--- ABOUT THIS TASK ---
Would you transcribe the line that holds "This screenshot has height=349, width=620.", plus every line beneath it through the end of the data, exactly and with nothing added?

-------- INFORMATION SUPPLIED --------

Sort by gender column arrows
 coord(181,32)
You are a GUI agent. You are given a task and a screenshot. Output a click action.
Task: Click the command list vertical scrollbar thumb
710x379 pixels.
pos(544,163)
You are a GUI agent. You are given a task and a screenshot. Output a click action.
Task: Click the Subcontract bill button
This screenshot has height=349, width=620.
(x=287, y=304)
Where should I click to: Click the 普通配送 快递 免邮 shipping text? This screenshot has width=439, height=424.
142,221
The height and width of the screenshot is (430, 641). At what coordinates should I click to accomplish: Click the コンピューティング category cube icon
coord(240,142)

--------

--- EXPECTED OUTPUT ---
This screenshot has height=349, width=620.
(x=287, y=304)
Where should I click to: Click the 普通配送 快递 免邮 shipping text? This screenshot has width=439, height=424.
142,221
The height and width of the screenshot is (430, 641). At what coordinates should I click to accomplish: Click the コンピューティング category cube icon
coord(240,142)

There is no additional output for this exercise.